Twitter makes it harder to read tweets

Friday, December 18, 2020

Comments: 4   (latest 23 hours later)

Tagged: twitter, curl, web services, apis

Yesterday I touched off a teacup-storm when I tweeted:

Twitter cut off the ability to read a tweet by fetching its URL with a normal HTTP GET. You need Javascript or an authenticated API call.

I know most people don't care. It's normal web browsing, with all the data-hoovering we've come to expect.

Just want to say that it matters.

--@zarfeblong, Dec 17th

Quite a few people started discussing this, and it wound up on this HackerNews thread.

What's going on here?

The problem here might not be clear. After all, if you click my tweet link in a regular web browser, you'll see the tweet and its replies, right?

"Twitter cut off the ability to read a tweet by fetching its URL with a normal HTTP GET. You need Javascript or an authenticated API call."

That's because a regular web browser supports Javascript, cookies, and everything else that's been thrown into the Web over the years. When you browse like this, Twitter can cookie-track you (notice that I'm using Safari's Private Browsing feature). They can nag you to log in. They can show you ads. All the usual stuff.

If you try turning off Javascript, you see this:

"JavaScript is not available."

(This is iCab, a third-party browser with some nice features. Twitter supports iCab just fine if JS is turned on.)

But let's reduce the situation to bare essentials: a raw HTTP GET request using curl.

curl -v https://twitter.com/zarfeblong/status/1339742840142872577

HTTP/2 400

This browser is no longer supported.

Please switch to a supported browser to continue using twitter.com. You can see a list of supported browsers in our Help Center.
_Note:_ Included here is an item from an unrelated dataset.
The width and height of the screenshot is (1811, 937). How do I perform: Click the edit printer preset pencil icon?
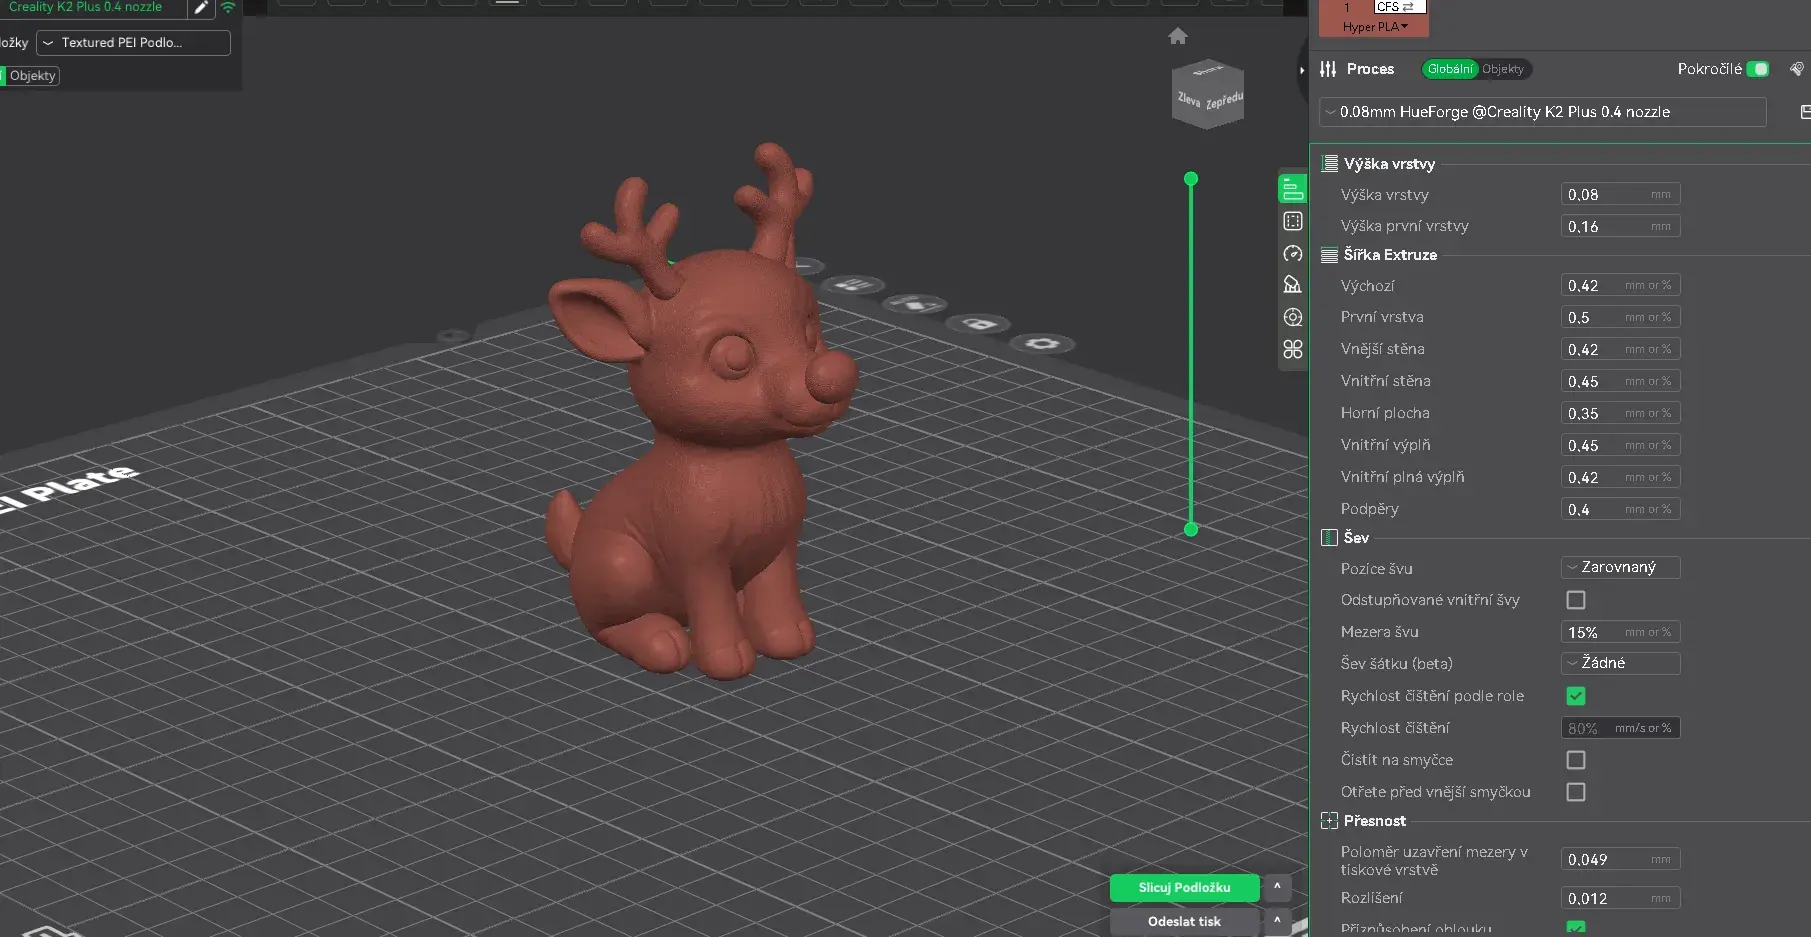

I've elided most of the headers, but that's an HTTP "400: Bad Request" error response.

In the past, all of these requests would work; you could read a tweet this way. Twitter added warnings a while back ("Do you want the mobile site?") but you could get through if you wanted.

However, a few weeks ago, Twitter added a warning saying that on Dec 15th, they would remove support for legacy browsers. That's what changed this week. I didn't catch the exact time, but on Dec 15th, they started returning this error page which includes no information about the tweet.

What problems does this cause?

I admit up front that my browsing setup is weird. My default browser has JS turned off; it has a strict cookie expiration limit. This is hardcore privacy mode and most people don't do it. Lots of web pages work badly for me. But most of the web works at least a little bit -- when I go to a web page, I can usually see what's there.

(Of course, if I want to buy something or edit a Google doc, I need to switch modes. I use four different browsers and about six or seven different profiles with different levels of privacy protection. I told you it was weird.)

The point is, I am willing to trade off convenience for privacy. But as of Dec 15th, when I go to a Twitter URL, I see nothing. The tradeoff just got a little worse.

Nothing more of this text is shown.